For those that are seeking an exotic experience when dining out, look no further. We’ve made a list of restaurants in Vienna that don’t only serve up international cuisine, but also provide an all-round exotic experience with your meal.
Here are 8 restaurants that will have you leaving Vienna for a couple of hours and traveling with your tastebuds to faraway places.
Kuishimbo – Exotic restaurants
Where: Linke Wienzeile 40, 1060
Like most well-kept secrets in Vienna, the noodle bar Kuishimbo is a subtle, small place that is easy to walk past, unaware of its worth. But those that are oodles for Japanese noodles should seek it out, and experience the big tastes being slurped up here.
There’s a wall full of noodle dishes listed (in Japanese and German) on your right-hand side as you walk in to this shoebox-sized place, and the decision can be intimidating if you don’t know your way around the Japanese kitchen. While we’d recommend you give one of the Udon noodle hotpots a go – which the place is famous for (to give you a few examples: the Nabeyaki Udon (a hot pot with chicken), kamaboko (fish cake), mushrooms, and vegetables such as spinach, rice cake, carrot, and a shrimp or egg on top, or the Curry Udon (a similar mix of ingredients to the Nabeyaki, but drowned in a tasty curry soup)) – don’t be shy to ask the staff to recommend you a dish. Or be brave and select randomly to set out on a culinary adventure. It’s a family-run place, which means it comes with the warmth and hospitality of a family. Read our full review, here.

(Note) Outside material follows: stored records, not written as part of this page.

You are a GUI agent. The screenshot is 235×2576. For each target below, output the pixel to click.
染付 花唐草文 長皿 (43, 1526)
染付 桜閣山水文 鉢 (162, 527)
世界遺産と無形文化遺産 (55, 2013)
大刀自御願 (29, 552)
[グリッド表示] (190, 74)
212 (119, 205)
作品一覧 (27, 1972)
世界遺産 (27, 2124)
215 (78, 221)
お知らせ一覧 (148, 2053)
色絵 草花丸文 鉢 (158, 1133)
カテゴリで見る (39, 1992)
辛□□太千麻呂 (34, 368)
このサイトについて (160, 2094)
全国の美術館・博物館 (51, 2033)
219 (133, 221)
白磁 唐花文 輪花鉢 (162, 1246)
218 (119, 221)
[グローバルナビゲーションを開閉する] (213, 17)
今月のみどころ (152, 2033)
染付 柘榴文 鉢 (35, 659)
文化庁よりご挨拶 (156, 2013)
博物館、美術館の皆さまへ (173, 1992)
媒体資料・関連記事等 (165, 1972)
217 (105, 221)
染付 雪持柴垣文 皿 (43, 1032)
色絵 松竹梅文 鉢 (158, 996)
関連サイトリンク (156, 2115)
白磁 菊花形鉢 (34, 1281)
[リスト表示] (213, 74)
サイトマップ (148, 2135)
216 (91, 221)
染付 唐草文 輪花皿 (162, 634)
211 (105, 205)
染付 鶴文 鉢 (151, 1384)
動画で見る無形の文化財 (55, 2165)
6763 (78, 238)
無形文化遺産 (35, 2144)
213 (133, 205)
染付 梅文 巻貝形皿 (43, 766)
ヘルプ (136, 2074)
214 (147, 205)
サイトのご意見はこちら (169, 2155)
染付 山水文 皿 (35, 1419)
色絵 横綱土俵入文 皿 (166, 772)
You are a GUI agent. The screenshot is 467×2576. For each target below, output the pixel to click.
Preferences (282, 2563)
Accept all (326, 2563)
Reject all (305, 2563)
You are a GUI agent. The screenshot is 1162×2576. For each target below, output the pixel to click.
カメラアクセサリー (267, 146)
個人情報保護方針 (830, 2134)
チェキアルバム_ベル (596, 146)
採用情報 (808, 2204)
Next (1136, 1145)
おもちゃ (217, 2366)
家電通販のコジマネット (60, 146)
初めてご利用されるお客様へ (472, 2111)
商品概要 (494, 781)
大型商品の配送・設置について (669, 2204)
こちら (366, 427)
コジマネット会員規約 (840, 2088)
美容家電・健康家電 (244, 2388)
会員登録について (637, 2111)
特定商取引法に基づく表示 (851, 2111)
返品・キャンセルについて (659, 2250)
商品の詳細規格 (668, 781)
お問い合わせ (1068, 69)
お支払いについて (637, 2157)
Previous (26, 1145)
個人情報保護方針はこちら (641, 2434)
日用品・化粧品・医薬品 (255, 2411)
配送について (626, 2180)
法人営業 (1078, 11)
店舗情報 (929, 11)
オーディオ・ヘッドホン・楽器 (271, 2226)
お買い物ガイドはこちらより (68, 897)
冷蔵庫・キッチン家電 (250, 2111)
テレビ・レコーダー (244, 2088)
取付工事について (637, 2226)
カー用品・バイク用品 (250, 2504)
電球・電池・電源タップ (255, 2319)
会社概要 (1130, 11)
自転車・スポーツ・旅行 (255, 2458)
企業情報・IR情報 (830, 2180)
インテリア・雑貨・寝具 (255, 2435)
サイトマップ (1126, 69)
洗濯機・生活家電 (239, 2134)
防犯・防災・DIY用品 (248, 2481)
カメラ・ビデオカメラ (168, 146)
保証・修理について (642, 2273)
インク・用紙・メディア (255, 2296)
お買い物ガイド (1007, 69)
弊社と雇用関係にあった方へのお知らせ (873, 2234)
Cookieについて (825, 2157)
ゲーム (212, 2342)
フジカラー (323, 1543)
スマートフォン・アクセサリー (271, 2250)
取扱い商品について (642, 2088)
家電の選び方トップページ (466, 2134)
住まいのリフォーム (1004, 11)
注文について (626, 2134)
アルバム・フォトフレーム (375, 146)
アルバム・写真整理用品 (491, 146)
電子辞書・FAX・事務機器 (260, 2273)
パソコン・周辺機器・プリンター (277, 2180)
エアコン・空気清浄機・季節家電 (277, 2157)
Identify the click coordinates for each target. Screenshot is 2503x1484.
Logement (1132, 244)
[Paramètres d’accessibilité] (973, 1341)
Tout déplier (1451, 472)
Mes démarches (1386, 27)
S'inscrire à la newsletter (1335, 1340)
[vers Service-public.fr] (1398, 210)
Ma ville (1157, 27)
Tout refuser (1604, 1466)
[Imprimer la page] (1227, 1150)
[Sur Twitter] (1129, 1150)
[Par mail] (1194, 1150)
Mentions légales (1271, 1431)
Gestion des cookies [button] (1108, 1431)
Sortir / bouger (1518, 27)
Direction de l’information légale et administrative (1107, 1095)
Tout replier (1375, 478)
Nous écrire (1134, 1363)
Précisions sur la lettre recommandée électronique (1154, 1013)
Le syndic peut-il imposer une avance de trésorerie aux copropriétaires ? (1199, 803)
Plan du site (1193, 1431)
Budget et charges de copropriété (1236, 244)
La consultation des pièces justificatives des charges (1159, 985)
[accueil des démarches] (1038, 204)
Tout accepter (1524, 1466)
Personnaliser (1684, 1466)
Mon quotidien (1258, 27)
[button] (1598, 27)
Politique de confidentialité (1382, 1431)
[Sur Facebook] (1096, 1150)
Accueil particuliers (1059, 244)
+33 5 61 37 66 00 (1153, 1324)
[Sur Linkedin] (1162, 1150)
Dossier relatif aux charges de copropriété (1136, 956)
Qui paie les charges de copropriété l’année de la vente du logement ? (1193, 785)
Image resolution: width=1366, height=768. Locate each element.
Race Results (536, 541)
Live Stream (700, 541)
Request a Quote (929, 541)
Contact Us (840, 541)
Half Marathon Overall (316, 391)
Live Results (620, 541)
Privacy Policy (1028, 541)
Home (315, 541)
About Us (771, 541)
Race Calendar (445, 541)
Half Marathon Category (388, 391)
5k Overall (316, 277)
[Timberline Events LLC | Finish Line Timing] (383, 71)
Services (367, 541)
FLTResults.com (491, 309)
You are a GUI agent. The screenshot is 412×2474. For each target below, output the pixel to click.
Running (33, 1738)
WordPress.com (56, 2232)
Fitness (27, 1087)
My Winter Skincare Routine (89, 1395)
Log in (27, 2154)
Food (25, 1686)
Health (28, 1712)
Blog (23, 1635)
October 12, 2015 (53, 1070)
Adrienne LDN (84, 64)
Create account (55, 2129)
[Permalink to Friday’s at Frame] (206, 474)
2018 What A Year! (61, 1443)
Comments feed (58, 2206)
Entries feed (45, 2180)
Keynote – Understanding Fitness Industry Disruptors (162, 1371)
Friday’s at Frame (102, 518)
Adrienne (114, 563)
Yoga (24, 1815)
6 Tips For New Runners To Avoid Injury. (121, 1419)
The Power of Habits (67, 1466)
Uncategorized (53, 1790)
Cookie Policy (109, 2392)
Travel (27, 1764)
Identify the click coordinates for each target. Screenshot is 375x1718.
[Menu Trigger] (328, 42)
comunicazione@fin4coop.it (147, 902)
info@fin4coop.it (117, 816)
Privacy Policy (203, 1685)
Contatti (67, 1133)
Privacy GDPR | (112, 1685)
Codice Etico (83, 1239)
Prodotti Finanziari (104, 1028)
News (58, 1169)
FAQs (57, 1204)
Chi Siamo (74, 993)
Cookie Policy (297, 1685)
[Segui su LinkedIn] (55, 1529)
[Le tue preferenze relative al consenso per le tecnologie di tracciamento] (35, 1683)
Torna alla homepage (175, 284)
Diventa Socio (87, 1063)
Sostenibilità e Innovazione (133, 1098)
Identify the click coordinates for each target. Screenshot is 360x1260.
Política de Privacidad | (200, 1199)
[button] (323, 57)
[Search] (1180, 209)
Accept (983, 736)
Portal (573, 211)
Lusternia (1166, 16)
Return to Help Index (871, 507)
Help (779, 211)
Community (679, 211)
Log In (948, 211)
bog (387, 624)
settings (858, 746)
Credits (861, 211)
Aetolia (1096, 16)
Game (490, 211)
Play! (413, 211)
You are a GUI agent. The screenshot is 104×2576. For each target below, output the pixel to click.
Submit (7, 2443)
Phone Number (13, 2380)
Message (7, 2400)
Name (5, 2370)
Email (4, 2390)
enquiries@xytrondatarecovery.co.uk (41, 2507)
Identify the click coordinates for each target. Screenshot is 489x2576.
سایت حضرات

We recommend… arriving here outside of main dining hours – aka. beat the crowds at around 6pm, or come late at around 8pm. Otherwise, you’ll struggle to find a seat in this small and popular noodle spot.
Nabeyaki Udon = 9.90€
Oyako Don = 10.50€
Yak und Yeti – Exotic restaurants
Where: Hofmühlgasse 21, 1060
MON–FRI: 11:30am–2:30pm & 6pm–10:30pm
SAT: 11:30am–4pm & 6pm–10:30pm
Kitchen: traditional Nepalese
This place is all the calm you would expect from anything connotated with the meditatively calm country of Nepal. Yak und Yeti is one of those places that resonates the pride the owner has for their culture. Everything here is an expression of Nepalese culture, especially the set menus made up of the countries traditional cuisine. With Tibetan prayer flags and stringed lights above, the garden in this little hidden courtyard is truly a pleasant place on a summer’s evening.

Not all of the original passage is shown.